Republic Mayor Jim Collins today called nepotism charges lodged against him by a Springfield attorney "a political ploy," orchestrated to distract voters' attention days before they cast their ballots in the hottest primary race in the Ozarks.
Collins, who is challenging Rep. Jim Viebrock for his 134th legislative seat, held a press conference in Republic today to clear his name of what he calls baseless allegations.
Earlier this week, Springfield attorney Richard Crites called on Collins to resign because the mayor appointed his wife to a children's committee. Crites said the appointment violated nepotism laws in Missouri's constitution and that Collins should step down.
Collins called the charge ridiculous. He said an ad-hoc committee would not fall under the nepotism clause because it has no "legal or statutory authority," and "has no power to make laws or adjust them."
"Any mayor can appoint their grandchild to one of these committees if they want," Collins said. "These citizens on these committees can brainstorm ideas and then suggest them to those who do have law-making ability."
"This is obviously political, including the timing," Collins said, adding that noone ever raised the issue for a year. "I would never violate any state or local laws. My excellent reputation has been attacked."
Collins said the people of Republic would suffer from this ethics filing, because he may have to use taxpayer money to defend himself from the charge. Collins called on Crites to reveal "who is behind this," so they could pay for the problem that they have caused.
When I asked Collins if he had any evidence Rep. Viebrock was involved, he replied, "I don't have any evidence, but I of course have my suspicions."
Collins said he didn't know why there was so much venom from his supporters and opponents about the upcoming primary vote. "I think a person's public record is fair game. I've put my record out there and referenced (Rep. Viebrock's). I'm not sure who's saying a lot of this on that blog but I think a lot of them are getting twisted up."

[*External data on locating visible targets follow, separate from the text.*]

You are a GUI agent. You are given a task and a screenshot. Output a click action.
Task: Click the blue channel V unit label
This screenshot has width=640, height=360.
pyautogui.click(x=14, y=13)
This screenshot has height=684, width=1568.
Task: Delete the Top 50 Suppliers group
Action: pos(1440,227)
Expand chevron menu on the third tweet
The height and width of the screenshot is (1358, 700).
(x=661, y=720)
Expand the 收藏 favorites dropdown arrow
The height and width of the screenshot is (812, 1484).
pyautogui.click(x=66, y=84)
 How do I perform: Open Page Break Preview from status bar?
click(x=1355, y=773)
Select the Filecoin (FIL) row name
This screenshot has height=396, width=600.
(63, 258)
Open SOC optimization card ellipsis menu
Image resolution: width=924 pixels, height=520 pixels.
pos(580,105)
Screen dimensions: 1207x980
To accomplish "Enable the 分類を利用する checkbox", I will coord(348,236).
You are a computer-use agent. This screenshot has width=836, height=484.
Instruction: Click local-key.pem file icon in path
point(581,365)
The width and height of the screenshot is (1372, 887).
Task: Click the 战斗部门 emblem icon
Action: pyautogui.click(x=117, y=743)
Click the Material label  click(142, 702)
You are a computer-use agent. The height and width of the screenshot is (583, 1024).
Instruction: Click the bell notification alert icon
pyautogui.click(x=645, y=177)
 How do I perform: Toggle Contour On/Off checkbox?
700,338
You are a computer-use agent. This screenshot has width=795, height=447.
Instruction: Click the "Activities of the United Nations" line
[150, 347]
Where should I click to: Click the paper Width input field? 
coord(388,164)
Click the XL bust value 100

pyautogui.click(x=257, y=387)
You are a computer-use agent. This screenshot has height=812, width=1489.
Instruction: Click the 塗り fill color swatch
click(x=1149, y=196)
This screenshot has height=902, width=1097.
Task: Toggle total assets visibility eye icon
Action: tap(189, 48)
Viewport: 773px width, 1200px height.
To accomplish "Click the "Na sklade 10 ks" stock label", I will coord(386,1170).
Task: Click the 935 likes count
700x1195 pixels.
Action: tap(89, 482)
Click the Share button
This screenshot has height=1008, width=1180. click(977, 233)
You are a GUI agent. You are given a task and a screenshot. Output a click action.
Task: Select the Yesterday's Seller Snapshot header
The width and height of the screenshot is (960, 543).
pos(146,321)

Collins reinterated his call for a debate with Viebrock. "I think a debate draws attention to the issues, not to conflict. And if you are up to date on the issues, why not defend your position? If you can't, why do you have the position?"
Collins said he hasn't done any polling on his chances.
So how close does Collins think this race is? "I think it's too close to tell. I really think it's going to be right down to the wire."